Díaz-Canel assumed that the “revolutionaries” have favored or ignored the corruption that occurs before their eyes and left aside their obligation to act, so he asked officialdom as a whole — from the Government to the mass organizations through all local and provincial ranks — to assume a leading role against this situation.

“No one has a political system like ours that can coherently face these demonstrations,” he said, after denouncing the toleration of illegal activity, which doesn’t favor anyone, and claiming that it’s not that no one has less, but that what there is must be distributed “without allowing space for roguery and abuse.”

The leader added that most people cannot buy with black market prices and that those who can are engaged in the same thing. “We have created a caste in which there is an illegal and corrupt commercial exchange, with an underground and illegal economy.

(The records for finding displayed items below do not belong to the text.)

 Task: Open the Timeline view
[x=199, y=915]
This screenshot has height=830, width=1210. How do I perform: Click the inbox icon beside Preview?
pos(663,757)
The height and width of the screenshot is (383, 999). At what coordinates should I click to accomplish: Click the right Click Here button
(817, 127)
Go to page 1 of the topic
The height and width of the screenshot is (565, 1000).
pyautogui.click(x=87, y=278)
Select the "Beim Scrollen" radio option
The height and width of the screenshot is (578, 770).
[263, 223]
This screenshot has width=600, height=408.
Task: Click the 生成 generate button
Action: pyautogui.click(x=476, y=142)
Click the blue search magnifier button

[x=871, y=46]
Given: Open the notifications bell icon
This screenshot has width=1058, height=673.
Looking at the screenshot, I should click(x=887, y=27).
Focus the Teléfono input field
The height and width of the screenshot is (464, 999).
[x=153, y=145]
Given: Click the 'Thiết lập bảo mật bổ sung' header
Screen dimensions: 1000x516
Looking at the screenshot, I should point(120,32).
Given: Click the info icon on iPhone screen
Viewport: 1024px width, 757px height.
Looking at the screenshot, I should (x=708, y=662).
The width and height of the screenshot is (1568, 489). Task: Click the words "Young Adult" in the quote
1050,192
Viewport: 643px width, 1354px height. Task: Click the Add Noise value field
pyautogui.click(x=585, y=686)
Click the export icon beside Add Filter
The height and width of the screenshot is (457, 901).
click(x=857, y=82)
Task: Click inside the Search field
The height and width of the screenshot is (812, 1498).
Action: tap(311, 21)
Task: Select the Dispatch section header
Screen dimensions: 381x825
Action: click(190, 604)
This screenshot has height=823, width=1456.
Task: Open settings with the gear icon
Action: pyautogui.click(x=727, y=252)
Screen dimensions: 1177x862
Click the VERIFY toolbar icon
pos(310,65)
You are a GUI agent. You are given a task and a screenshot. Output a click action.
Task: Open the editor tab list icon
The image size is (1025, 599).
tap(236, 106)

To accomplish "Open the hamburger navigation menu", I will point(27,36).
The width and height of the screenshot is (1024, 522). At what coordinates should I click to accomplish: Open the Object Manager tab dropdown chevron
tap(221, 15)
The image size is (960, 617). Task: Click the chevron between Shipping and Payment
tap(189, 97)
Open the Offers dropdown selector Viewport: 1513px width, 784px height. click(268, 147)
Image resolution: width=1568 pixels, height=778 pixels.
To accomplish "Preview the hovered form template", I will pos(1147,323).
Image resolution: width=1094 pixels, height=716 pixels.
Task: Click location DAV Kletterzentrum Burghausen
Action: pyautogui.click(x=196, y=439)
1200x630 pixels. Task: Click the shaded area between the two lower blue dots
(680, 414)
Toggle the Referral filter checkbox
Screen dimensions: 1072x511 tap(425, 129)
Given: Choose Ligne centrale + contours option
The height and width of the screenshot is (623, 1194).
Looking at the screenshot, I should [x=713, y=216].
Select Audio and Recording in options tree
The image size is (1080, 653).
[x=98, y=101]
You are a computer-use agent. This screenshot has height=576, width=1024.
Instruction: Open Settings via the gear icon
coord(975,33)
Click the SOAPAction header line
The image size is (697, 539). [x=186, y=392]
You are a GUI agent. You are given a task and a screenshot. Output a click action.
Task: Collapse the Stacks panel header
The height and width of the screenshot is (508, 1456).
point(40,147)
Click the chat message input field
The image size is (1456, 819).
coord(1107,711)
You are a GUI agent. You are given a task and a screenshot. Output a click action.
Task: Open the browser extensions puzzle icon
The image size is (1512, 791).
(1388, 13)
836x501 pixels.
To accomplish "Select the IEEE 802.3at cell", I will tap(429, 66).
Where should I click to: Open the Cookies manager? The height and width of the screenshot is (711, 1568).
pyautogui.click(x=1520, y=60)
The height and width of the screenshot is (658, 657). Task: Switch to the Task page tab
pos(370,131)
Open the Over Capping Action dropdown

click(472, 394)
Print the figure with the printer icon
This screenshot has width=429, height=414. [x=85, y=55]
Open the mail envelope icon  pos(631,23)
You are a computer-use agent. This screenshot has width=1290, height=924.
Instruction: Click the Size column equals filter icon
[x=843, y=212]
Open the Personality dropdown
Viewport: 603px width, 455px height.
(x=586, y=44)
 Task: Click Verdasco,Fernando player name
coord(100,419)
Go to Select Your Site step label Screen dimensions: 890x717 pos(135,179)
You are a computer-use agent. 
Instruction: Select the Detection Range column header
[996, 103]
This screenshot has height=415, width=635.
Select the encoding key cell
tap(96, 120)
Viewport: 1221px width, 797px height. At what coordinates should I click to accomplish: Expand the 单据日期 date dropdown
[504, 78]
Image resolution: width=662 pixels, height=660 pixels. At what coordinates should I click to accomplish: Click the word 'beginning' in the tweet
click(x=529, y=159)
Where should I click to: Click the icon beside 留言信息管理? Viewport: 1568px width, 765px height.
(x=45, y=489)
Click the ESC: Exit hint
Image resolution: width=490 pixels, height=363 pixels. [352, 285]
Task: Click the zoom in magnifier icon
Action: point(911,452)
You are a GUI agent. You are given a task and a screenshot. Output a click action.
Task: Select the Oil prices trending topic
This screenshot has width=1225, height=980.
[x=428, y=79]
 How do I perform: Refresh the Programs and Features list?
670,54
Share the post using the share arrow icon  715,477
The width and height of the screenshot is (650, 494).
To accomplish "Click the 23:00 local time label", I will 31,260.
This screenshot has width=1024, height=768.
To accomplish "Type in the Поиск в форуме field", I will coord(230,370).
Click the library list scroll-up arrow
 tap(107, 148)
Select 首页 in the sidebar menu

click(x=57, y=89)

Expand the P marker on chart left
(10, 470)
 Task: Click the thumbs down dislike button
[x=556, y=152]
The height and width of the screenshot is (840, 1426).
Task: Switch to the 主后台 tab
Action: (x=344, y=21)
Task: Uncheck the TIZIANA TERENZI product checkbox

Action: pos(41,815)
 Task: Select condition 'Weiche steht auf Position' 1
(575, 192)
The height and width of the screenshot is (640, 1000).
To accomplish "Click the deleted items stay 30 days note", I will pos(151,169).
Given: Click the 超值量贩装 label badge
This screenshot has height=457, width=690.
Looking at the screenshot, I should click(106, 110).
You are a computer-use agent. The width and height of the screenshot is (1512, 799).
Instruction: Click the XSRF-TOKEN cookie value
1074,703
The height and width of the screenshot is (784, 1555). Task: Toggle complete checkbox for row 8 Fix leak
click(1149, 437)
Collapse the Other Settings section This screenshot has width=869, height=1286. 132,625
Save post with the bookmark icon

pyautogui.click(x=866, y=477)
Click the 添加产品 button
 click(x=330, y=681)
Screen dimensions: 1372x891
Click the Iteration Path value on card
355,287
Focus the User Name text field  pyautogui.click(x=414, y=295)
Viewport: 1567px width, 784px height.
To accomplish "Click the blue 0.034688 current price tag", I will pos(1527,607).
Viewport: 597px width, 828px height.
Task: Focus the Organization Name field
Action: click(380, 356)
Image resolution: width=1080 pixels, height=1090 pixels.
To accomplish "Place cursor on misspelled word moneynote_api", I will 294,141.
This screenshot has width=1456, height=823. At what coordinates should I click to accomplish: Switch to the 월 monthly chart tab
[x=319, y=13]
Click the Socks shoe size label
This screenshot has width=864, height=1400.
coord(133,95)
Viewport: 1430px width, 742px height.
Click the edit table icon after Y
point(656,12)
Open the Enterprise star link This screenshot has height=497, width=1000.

And that’s socialism, that’s what we want? Is that what causes development? No, it’s not,” he maintained.

Díaz-Canel recalled as an example last week’s operation at the bottom of the bridge of 100th and Boyeros in Havana and accused  young people of being responsible for most of these criminal acts. “The Revolution was not made for that and has given every opportunity for young people to study and work,” he said, in the midst of a wave of young adults who leave the country for lack of a future, including many sports stars, artists and even official journalists.

In addition, the president defended the tax system in Cuba, which isn’t  for the rich to be richer, but so that “those who have more give up a share and those who have less are better off,” a principle that, in his opinion, “is not doing well.” The comment, striking in a country that allegedly experienced a revolution to abolish social classes, can also be understood as a self-criticism, if really the distribution of the State’s income — practically unknown, due to the lack of detail about the budgets — is not adequate.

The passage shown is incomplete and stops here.